The cruise started in Tahiti, with a sailing time of 11:00 pm. After a long flight from New York to Papeete via Los Angeles, I was ready for a good night’s rest and also ready for those postcard views that have made French Polynesia so famous around the world. The fact that this part of the world is so remote and somewhat hard to get to, has, luckily, protected it from mass tourism that has permanently changed destinations like Hawaii and the Caribbean. As I checked-in to my beautiful stateroom and popped a bottle of champagne left as a welcome near my outdoor balcony, I knew this experience would live up to its reputation.
With only two ships and itineraries that focus largely on the Pacific Ocean (some trips last up to 17 days and hit ports like the remote Marquesas Islands, New Caledonia and Fiji), Paul Gauguin is a well-oiled machine that feels like a family-run establishment catering to travelers with the most discerning taste. Their second boat, the Tere Moana, cruises the Caribbean in-season.
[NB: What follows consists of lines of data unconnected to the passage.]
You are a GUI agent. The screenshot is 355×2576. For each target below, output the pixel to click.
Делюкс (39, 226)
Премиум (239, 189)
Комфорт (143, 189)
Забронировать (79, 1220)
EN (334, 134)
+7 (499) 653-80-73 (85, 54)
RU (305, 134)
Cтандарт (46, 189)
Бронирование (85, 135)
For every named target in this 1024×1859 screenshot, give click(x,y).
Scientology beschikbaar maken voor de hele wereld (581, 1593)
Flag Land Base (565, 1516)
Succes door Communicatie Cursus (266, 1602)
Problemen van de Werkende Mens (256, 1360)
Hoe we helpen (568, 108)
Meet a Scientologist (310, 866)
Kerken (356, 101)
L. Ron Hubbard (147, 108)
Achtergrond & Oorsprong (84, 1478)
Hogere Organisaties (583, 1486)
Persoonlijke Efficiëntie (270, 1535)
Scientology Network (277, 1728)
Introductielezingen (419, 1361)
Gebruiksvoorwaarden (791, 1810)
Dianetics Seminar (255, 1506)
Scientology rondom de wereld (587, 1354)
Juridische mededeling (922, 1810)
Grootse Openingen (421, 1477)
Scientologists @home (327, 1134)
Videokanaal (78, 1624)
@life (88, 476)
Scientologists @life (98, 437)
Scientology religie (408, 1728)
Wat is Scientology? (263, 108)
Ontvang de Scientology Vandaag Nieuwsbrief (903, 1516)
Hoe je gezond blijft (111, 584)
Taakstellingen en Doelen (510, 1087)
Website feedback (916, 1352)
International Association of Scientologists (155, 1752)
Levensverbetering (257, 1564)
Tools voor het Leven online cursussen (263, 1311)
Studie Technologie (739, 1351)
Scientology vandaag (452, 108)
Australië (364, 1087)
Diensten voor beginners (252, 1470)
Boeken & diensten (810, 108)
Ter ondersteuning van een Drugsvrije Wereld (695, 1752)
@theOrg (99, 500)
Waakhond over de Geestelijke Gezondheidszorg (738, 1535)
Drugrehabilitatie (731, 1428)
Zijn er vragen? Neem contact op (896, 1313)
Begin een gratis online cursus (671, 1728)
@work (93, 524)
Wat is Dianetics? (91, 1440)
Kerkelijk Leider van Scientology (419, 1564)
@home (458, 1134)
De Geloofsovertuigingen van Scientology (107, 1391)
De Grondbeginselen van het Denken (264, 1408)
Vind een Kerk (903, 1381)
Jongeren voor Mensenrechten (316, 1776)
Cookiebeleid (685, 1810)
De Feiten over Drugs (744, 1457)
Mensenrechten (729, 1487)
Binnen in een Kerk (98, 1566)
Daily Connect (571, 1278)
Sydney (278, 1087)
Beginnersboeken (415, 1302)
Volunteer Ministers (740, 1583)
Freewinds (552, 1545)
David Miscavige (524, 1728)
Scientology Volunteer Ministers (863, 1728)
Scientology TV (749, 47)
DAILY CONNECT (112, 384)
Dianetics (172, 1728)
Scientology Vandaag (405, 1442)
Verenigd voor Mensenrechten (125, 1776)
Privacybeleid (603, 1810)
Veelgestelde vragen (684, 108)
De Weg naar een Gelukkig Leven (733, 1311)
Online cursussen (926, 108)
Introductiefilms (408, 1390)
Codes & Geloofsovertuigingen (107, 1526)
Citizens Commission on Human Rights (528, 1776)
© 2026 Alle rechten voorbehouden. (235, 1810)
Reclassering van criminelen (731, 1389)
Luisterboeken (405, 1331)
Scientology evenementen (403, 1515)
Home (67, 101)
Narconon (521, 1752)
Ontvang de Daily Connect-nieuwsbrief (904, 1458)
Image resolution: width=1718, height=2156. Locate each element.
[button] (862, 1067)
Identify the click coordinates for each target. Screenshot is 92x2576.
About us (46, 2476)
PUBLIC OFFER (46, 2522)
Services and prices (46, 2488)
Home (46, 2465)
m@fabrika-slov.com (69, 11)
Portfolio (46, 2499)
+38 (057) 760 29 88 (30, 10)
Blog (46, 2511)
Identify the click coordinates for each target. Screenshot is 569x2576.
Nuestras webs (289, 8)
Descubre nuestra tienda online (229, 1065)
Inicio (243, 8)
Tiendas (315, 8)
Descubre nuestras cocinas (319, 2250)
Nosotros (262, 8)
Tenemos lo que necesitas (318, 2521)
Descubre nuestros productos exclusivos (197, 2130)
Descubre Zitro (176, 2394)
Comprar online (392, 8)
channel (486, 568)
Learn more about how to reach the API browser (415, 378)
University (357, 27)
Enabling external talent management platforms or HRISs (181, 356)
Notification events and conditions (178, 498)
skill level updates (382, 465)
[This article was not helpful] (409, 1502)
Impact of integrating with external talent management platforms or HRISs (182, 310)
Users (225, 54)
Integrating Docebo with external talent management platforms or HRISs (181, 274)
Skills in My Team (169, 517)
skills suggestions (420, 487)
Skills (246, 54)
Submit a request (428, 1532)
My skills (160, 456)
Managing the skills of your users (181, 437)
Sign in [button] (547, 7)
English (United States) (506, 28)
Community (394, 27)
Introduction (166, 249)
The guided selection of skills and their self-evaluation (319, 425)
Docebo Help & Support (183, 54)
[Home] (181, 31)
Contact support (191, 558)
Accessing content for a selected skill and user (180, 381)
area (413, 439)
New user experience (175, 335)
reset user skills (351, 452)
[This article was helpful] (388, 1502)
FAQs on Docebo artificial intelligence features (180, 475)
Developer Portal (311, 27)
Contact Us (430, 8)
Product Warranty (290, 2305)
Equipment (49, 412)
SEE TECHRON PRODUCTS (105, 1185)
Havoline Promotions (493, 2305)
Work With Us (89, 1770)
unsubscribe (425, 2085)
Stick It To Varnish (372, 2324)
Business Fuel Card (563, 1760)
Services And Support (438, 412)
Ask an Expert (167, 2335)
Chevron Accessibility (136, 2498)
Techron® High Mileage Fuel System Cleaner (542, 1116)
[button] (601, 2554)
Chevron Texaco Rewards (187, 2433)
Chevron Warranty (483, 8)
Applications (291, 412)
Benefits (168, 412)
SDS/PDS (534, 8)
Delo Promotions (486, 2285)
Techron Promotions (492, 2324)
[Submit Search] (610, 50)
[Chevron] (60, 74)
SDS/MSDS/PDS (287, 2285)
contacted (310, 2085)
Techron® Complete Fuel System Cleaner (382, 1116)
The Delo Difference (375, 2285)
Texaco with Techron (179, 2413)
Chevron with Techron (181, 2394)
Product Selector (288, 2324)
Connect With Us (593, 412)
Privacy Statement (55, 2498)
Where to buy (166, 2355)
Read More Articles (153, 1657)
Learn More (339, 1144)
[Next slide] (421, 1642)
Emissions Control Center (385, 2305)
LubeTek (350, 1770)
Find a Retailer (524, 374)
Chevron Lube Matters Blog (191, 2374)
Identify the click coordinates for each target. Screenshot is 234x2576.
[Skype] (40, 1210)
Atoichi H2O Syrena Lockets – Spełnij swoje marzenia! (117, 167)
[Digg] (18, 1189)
After an 8-hour snooze, I awoke the next morning in the island of Huahine – the “Garden Island” – and indulged in a beautiful breakfast at Veranda, one of the three restaurants onboard. In the glimmering sunshine I immediately noticed the details of the ship: a colorful, yet well-done color palette of greens, blues and turquoise juxtaposed against the stark white of the ship and it’s rich mahogany wood accents. Hallways lined with sculpture, traditional Polynesian art and original works from Paul Gauguin. Inside glass cases were artifacts from the sea, antique books and other items that all tie into the Gauguin story.
Over the course of my week onboard I grew fond of spending my time wandering the halls and finding hidden corners to explore. Each corner of the ship is accounted for – from ballrooms to the casino, restaurants to the pool deck – it’s all very intimate. You won’t find the grossly oversized public spaces or facilities that have become synonymous with the act of cruising.
As someone who is not a fan of package vacations or an itinerary that is planned throughout my stay like I’m a kid a summer camp, I was nervous about the cruise. Would it feel like a prefabricated Polynesian experience? Would I have to take drink tickets to the bar to claim my cocktail allotment for the evening? These ideas made me shutter. Not here. Not on the Paul Gauguin. They’ve somehow figured out a way to offer a well-executed, planned-out itinerary and experiences that are there for the taking, but not in a way that feels false or cookie cutter. In fact, most of the experiences they offer, such as shore excursions, are made-up of small groups of people. Most of the activities I chose had no more than 6 others. Participating – which was a miracle.
The ship has been renovated and feels modern yet still soft enough to speak to a specific era of cruising the South Pacific, in style. It’s not overly modern and not outdated, but just right. It was clear that the staff of Paul Gauguin live by the old adage, “cleanliness if next to Godliness”, as rooms, public spaces, outdoor terraces and every other corner is kept-up meticulously. I notice every detail of how clean or not clean spaces are, and Paul Gauguin impressed me.
There are seven useable decks to the ship – each one offering something different. You will find entertainment options, like Le Casino and a ballroom where nightly performances are held. You will find restaurants, bars, lounges, sun decks, reception areas, an activity desk, a marina for water sports, a platform where the tender leaves for shore each day and much more. There are endless things to do onboard that it makes it almost difficult to leave.
A week on the Paul Gauguin wasn’t enough for me. I left asking myself the questions, “Am I really a cruiser?” As I got to know the staffs’ names over the course of the trip as well as those of fellow guests, waiving hi and stopping at no fewer than 8 tables on the way to my own for dinner – I realized that Paul Gauguin changed me as a traveler. They made me fall in love with cruising – in a certain way of course. I am grateful that I went through this growth and evolution as a traveler and am happy to have had this experience. Paul Gauguin really is the best and an experience you have to live first-hand to understand.